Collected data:
========

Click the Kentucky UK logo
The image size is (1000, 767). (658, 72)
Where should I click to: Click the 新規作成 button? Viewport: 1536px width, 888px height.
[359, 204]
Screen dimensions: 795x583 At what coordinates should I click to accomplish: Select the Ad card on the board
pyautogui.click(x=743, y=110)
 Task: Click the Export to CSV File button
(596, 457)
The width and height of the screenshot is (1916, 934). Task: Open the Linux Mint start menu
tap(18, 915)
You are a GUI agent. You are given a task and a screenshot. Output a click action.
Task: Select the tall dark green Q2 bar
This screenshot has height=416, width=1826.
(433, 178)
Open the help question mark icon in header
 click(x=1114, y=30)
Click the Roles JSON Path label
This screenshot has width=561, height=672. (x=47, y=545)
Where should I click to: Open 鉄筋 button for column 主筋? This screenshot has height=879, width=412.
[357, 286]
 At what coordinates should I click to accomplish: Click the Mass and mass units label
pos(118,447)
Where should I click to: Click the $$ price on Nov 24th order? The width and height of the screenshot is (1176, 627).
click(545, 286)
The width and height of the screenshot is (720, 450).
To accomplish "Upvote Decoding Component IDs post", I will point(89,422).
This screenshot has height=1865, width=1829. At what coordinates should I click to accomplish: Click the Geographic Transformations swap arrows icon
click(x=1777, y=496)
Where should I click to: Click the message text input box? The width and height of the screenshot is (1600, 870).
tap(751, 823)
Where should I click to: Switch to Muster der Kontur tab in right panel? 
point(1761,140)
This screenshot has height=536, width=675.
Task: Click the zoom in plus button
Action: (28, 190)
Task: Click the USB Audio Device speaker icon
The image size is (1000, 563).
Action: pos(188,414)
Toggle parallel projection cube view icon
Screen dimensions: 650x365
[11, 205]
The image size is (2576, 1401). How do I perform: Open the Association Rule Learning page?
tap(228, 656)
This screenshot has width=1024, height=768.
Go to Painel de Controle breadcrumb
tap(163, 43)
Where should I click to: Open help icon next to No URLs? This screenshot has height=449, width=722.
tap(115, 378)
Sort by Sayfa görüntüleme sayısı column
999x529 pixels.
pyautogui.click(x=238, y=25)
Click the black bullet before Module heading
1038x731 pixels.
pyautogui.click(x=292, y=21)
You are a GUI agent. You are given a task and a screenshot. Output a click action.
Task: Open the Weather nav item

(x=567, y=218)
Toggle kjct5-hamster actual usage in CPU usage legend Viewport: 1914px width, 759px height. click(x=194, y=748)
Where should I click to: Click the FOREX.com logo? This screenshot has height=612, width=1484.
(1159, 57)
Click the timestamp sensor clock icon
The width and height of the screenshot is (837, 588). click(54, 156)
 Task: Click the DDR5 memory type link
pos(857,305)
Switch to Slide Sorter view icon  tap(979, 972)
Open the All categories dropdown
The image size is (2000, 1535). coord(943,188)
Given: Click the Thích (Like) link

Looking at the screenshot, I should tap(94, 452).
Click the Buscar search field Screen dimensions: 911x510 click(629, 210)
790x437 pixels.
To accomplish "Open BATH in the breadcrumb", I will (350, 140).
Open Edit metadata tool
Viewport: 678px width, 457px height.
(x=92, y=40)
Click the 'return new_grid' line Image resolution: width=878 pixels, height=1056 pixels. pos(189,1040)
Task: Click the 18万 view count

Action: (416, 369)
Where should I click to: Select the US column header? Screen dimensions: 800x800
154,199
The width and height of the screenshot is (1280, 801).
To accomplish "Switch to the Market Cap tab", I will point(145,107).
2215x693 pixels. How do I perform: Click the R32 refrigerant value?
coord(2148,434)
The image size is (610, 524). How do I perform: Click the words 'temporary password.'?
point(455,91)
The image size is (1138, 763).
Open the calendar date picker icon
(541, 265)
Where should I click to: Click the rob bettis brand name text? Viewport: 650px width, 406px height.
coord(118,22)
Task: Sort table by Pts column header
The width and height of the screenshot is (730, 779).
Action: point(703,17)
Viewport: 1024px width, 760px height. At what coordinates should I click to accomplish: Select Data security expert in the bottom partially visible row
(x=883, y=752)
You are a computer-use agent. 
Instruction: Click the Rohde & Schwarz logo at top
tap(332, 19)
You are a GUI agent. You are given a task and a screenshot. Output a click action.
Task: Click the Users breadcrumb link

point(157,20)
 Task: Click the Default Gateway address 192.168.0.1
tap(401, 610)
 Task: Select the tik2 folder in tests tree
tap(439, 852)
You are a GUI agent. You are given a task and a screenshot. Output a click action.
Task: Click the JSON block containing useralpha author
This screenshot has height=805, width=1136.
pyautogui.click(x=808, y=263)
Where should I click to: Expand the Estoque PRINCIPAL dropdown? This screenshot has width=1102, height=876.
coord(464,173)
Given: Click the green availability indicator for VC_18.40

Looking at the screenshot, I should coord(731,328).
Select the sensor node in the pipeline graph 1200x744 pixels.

========

WORK REQUIRED: This exercise requires an exact copy of all the records.

OUTPUT:
Click the Kentucky UK logo
The image size is (1000, 767). (658, 72)
Where should I click to: Click the 新規作成 button? Viewport: 1536px width, 888px height.
[359, 204]
Screen dimensions: 795x583 At what coordinates should I click to accomplish: Select the Ad card on the board
pyautogui.click(x=743, y=110)
 Task: Click the Export to CSV File button
(596, 457)
The width and height of the screenshot is (1916, 934). Task: Open the Linux Mint start menu
tap(18, 915)
You are a GUI agent. You are given a task and a screenshot. Output a click action.
Task: Select the tall dark green Q2 bar
This screenshot has height=416, width=1826.
(433, 178)
Open the help question mark icon in header
 click(x=1114, y=30)
Click the Roles JSON Path label
This screenshot has width=561, height=672. (x=47, y=545)
Where should I click to: Open 鉄筋 button for column 主筋? This screenshot has height=879, width=412.
[357, 286]
 At what coordinates should I click to accomplish: Click the Mass and mass units label
pos(118,447)
Where should I click to: Click the $$ price on Nov 24th order? The width and height of the screenshot is (1176, 627).
click(545, 286)
The width and height of the screenshot is (720, 450).
To accomplish "Upvote Decoding Component IDs post", I will point(89,422).
This screenshot has height=1865, width=1829. At what coordinates should I click to accomplish: Click the Geographic Transformations swap arrows icon
click(x=1777, y=496)
Where should I click to: Click the message text input box? The width and height of the screenshot is (1600, 870).
tap(751, 823)
Where should I click to: Switch to Muster der Kontur tab in right panel? 
point(1761,140)
This screenshot has height=536, width=675.
Task: Click the zoom in plus button
Action: (28, 190)
Task: Click the USB Audio Device speaker icon
The image size is (1000, 563).
Action: pos(188,414)
Toggle parallel projection cube view icon
Screen dimensions: 650x365
[11, 205]
The image size is (2576, 1401). How do I perform: Open the Association Rule Learning page?
tap(228, 656)
This screenshot has width=1024, height=768.
Go to Painel de Controle breadcrumb
tap(163, 43)
Where should I click to: Open help icon next to No URLs? This screenshot has height=449, width=722.
tap(115, 378)
Sort by Sayfa görüntüleme sayısı column
999x529 pixels.
pyautogui.click(x=238, y=25)
Click the black bullet before Module heading
1038x731 pixels.
pyautogui.click(x=292, y=21)
You are a GUI agent. You are given a task and a screenshot. Output a click action.
Task: Open the Weather nav item

(x=567, y=218)
Toggle kjct5-hamster actual usage in CPU usage legend Viewport: 1914px width, 759px height. click(x=194, y=748)
Where should I click to: Click the FOREX.com logo? This screenshot has height=612, width=1484.
(1159, 57)
Click the timestamp sensor clock icon
The width and height of the screenshot is (837, 588). click(54, 156)
 Task: Click the DDR5 memory type link
pos(857,305)
Switch to Slide Sorter view icon  tap(979, 972)
Open the All categories dropdown
The image size is (2000, 1535). coord(943,188)
Given: Click the Thích (Like) link

Looking at the screenshot, I should tap(94, 452).
Click the Buscar search field Screen dimensions: 911x510 click(629, 210)
790x437 pixels.
To accomplish "Open BATH in the breadcrumb", I will (350, 140).
Open Edit metadata tool
Viewport: 678px width, 457px height.
(x=92, y=40)
Click the 'return new_grid' line Image resolution: width=878 pixels, height=1056 pixels. pos(189,1040)
Task: Click the 18万 view count

Action: (416, 369)
Where should I click to: Select the US column header? Screen dimensions: 800x800
154,199
The width and height of the screenshot is (1280, 801).
To accomplish "Switch to the Market Cap tab", I will point(145,107).
2215x693 pixels. How do I perform: Click the R32 refrigerant value?
coord(2148,434)
The image size is (610, 524). How do I perform: Click the words 'temporary password.'?
point(455,91)
The image size is (1138, 763).
Open the calendar date picker icon
(541, 265)
Where should I click to: Click the rob bettis brand name text? Viewport: 650px width, 406px height.
coord(118,22)
Task: Sort table by Pts column header
The width and height of the screenshot is (730, 779).
Action: point(703,17)
Viewport: 1024px width, 760px height. At what coordinates should I click to accomplish: Select Data security expert in the bottom partially visible row
(x=883, y=752)
You are a computer-use agent. 
Instruction: Click the Rohde & Schwarz logo at top
tap(332, 19)
You are a GUI agent. You are given a task and a screenshot. Output a click action.
Task: Click the Users breadcrumb link

point(157,20)
 Task: Click the Default Gateway address 192.168.0.1
tap(401, 610)
 Task: Select the tik2 folder in tests tree
tap(439, 852)
You are a GUI agent. You are given a task and a screenshot. Output a click action.
Task: Click the JSON block containing useralpha author
This screenshot has height=805, width=1136.
pyautogui.click(x=808, y=263)
Where should I click to: Expand the Estoque PRINCIPAL dropdown? This screenshot has width=1102, height=876.
coord(464,173)
Given: Click the green availability indicator for VC_18.40

Looking at the screenshot, I should coord(731,328).
Select the sensor node in the pipeline graph 1200x744 pixels.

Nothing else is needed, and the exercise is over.